Avoid global state in Go

By Peter Leinonen on July 27, 2025

Global state in Go can feel like a shortcut—but it’s one that leads straight into long-term complexity. Whether you're writing a web service, CLI tool, or package, using global variables makes your code harder to test, maintain, and reason about. The good news? Go's simplicity makes it easy to avoid. Use structs and dependency injection instead.

Why Global State Is a Problem

Global variables introduce hidden dependencies—any part of your code can change them at any time. This leads to:

  • Tight coupling: Code becomes dependent on global configuration.
  • Race conditions: Concurrent access to shared globals causes subtle bugs.
  • Poor testability: Tests must reset or mock globals, which is brittle and messy.

How It Complicates Testing

Suppose you have a global logger or database connection:

var db *sql.DB

func GetUser(id int) (*User, error) {
    return db.QueryRow("SELECT * FROM users WHERE id = ?", id)
}

Now imagine writing a unit test for GetUser. You have to:

  1. Ensure db is initialized.
  2. Possibly mock it—globally.
  3. Avoid breaking other tests that also use db.

This creates test coupling, where tests depend on each other’s state. One test failing to reset the global properly can cause unrelated tests to fail.

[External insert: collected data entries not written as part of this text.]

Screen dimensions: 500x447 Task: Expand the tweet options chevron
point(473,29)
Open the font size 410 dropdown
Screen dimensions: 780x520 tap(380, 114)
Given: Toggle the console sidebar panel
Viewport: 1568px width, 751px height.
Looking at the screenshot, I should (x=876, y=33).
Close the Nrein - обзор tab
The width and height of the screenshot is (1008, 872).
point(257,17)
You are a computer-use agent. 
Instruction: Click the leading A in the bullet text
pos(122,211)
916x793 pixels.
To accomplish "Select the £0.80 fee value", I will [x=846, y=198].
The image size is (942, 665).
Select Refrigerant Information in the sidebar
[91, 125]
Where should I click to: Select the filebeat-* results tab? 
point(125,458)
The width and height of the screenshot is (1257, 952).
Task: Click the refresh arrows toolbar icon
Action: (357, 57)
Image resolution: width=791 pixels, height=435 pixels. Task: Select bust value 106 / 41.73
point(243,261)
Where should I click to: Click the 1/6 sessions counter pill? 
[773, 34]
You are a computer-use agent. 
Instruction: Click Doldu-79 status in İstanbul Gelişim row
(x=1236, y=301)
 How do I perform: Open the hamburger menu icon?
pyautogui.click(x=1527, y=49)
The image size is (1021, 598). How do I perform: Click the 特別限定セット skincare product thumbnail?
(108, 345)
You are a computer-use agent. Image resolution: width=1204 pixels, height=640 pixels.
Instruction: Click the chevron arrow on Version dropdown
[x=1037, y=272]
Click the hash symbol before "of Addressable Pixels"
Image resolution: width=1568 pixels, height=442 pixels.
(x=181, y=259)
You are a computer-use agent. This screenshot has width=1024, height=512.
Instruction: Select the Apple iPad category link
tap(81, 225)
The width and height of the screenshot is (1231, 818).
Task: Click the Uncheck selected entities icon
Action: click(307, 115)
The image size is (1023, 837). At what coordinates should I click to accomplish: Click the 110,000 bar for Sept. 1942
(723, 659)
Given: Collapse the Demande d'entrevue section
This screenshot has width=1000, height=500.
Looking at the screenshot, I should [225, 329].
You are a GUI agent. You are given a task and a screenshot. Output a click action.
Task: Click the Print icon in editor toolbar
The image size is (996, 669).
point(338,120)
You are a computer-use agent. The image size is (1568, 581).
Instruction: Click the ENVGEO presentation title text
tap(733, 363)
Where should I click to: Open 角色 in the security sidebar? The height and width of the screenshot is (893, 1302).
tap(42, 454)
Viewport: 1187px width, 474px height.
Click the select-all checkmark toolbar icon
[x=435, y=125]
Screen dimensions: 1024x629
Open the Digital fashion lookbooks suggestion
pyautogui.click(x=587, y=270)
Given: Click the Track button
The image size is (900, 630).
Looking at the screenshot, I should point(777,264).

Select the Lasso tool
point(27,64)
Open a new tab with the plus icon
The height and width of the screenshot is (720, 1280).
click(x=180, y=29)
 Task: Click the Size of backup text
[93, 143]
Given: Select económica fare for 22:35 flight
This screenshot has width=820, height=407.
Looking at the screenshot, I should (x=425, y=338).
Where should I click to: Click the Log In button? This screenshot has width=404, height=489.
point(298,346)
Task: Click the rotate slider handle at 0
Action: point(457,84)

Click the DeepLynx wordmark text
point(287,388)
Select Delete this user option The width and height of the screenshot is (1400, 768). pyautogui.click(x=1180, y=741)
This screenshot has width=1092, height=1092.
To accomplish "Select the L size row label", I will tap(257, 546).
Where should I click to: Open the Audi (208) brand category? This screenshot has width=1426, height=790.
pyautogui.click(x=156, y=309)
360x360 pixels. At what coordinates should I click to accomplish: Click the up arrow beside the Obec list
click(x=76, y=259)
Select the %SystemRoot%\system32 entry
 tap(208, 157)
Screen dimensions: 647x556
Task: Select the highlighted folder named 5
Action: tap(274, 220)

A Better Pattern: Structs + Dependency Injection

Encapsulate dependencies in a struct and pass them in:

type Service struct {
    DB *sql.DB
}

func (s *Service) GetUser(id int) (*User, error) {
    return s.DB.QueryRow("SELECT * FROM users WHERE id = ?", id)
}

And then wire it up in main:

func main() {
    db := setupDB()
    service := &Service{DB: db}
    // Use service.GetUser(...)
}

In tests:

func TestGetUser(t *testing.T) {
    mockDB := setupMockDB()
    service := &Service{DB: mockDB}
    // assert service.GetUser(...)
}

Final Thought

Avoiding global state isn’t about purity—it’s about clarity, testability, and safety. Go gives you everything you need to do this well. Use structs to group your dependencies, inject them explicitly, and you’ll write code that’s easier to test, understand, and grow.

Leave global state behind. Your future self (and your test suite) will thank you.